Respond.io is currently used by more than 10,000 companies, including Klook, Decathlon, Abenson, Yoho, Roche, ShareChat and Bigo.
Respond.io’s dashboard, which processes over 140 million messages per month, consolidates all the messages a business gets, so the right person can see them. It also includes marketing, selling and support tools and can perform automated workflows, like building chat menus, drip campaigns, internal pipelines and invoking external actions. One benefit of using a central dashboard is that managers can quickly see if a conversation has been dropped and revive it.
Since its last round of funding in January 2020, Respond.io has grown its revenue 25x. Its latest funding will be used to continue attracting large enterprises by adding more to its suite of integration capabilities, and expanding beyond Asia to the Middle East, Europe and Latin America.
Respond.io was launched in 2017 by Gerardo Salandra, Hassan Ahmed and Iaroslav Kudritskiy to serve as an omni-channel messaging inbox. Its product-first strategy means Respond.io develops its platform using feedback from its customers. It has a public roadmap and hundreds of customers can vote for the features they would like to see, helping Respond.io prioritize deployments.
For example, it recently localized Respond.io in Spanish because about 30% of its customer are in Spanish-speaking countries, and a high number voted for the platform to be available in Spanish.
Another example is its Contact Merge tool. Since customers often message from multiple channels, this means their chats were being dispersed across different profiles on the platform, Salandra said. The Contact Merge tool uses an algorithm to identify returning customers, even if they start using a different channel for messages.
Before founding Respond.io, Salandra worked at software companies like Runtastic (which was acquired by Adidas), Google and IBM. He saw that marketing software like Hubspot and Salesforce focused mostly on emails, offering little support for instant messaging, even though that’s what many customers prefer to use.
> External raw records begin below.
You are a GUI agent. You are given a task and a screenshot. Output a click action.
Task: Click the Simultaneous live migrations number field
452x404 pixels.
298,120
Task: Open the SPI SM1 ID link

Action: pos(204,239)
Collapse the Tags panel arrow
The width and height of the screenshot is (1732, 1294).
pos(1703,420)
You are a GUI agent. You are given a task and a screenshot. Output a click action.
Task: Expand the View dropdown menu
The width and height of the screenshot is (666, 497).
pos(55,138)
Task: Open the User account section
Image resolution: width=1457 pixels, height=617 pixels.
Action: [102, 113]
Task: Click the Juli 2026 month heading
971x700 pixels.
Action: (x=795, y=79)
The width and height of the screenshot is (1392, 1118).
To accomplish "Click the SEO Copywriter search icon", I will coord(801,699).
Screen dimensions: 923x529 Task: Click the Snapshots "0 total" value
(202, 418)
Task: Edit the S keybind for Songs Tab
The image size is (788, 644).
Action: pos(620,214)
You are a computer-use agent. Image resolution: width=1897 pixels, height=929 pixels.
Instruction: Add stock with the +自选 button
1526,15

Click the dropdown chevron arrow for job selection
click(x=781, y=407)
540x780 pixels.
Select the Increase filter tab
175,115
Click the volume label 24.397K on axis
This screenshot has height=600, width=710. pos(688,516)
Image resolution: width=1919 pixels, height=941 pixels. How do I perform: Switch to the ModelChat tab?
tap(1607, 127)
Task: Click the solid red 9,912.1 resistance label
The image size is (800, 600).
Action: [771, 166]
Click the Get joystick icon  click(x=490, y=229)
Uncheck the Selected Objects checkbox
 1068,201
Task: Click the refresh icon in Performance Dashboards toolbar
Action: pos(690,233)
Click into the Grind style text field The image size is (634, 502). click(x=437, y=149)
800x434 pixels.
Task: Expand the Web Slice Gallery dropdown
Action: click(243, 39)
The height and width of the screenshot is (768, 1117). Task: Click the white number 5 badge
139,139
At Runtastic, Salandra told TechCrunch that “whenever people reached out to us on Facebook Messenger with sales or support inquiries, we’d ask them to email us so we could follow up, but they’d get frustrated and drop off. As a consumer, I understood, I’d been in their shoes. I hated making phone calls to resolve something because I’m from a generation that doesn’t instinctively communicate that way.”
Salandra saw a market for business instant messaging, filling in the gap left by marketing software like Hubspot and Salesforce.
When Respond.io was created, most messaging apps didn’t have APIs yet. The only channel it could connect with was Telegram. “But we were certain this was going to change, we were 100% confident,” Salandra said. “We just need proof of concept.” So the team reverse-engineered a popular messaging app without an API to connect to Respond.io’s platform, and sold it as a solution to early customers, including a major conglomerate. Later on, as messaging channels began launching APIs, Respond.io integrated with them, too.
Respond.io’s competitors include MessageBird, SleekFlow, Trengo, Verloop and Callbell, all of which also consolidate messages from different channels into a single dashboard. Salandra said Respond.io differentiates with its product-led growth strategy and content leadership. “While they tend to be more sales-driven, we concentrated on our product and content. We don’t imitate existing solutions or sell run-of-the-mill products.”
Salandra also noted his company’s pricing structure. Instead of charging by user or seat, it launched Monthly Active Contacts (MAC), so clients are only charged for the contacts they talk to.
In a prepared statement, Akio Tanaka, partner at Headline, “We’re impressed with Respond.io’s growth trajectory, achieved through product-led growth strategy and organic marketing. We see the huge potential behind the Respond.io technology and are proud to support the team on its way to transform enterprise client communication across the industries.